The number of great songs is considerable and not a case of waiting for the big ‘hit’. They just keep coming like buses at the rush hour. Add into the mix slick choreography, with the dream sequence and the box social being highlights. The story on the surface seems light but the objectification of women and the threat of violence from the loner Jud was accentuated in this production.
The inclusion of Gary Wilmot in the cast was a big plus for me having enjoyed his performance in ‘Me and my Girl’ many years ago at The Playhouse. Although not the biggest part, Gary as Ali Hakim always contributed to the humour of the piece with great timing and expression.
Ashley Day as Curly has a voice that does justice to the familiar songs and his semi-reluctant girlfriend Laurey portrayed in feisty style by Charlotte Wakefield who seems equally at home whether singing, dancing or acting.

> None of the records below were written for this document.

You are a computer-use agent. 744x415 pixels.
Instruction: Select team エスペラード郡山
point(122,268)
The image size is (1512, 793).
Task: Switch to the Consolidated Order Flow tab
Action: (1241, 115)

As in the case of a few Rodgers & Hammerstein’s musicals the other female leads get more character such as Belinda Lang as Aunt Eller and Lucy May Barker as Ado Annie. The latter performance was particularly impressive and seemed to merit being further up the bill. The rest of the cast was also strong with James O’Connell (Will) and Nic Greenshields (Jud) the pick.
The first half flew by despite its length. A satisfying night of nostalgia, with theatre sets that combined with choreography, costumes and lighting add up to a quality production.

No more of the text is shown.